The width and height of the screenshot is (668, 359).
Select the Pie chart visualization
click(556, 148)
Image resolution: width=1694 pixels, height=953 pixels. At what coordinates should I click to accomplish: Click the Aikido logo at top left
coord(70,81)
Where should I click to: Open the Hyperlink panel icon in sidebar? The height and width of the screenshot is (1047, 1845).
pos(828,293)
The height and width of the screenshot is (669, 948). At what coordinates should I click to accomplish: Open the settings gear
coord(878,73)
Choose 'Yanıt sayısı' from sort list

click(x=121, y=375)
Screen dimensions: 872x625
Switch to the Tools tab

→ What is required:
Starting at the line with "Choose 'Yanıt sayısı' from sort list", print each remaining line of the listing above exactly as it appears.

→ The answer:
Choose 'Yanıt sayısı' from sort list

click(x=121, y=375)
Screen dimensions: 872x625
Switch to the Tools tab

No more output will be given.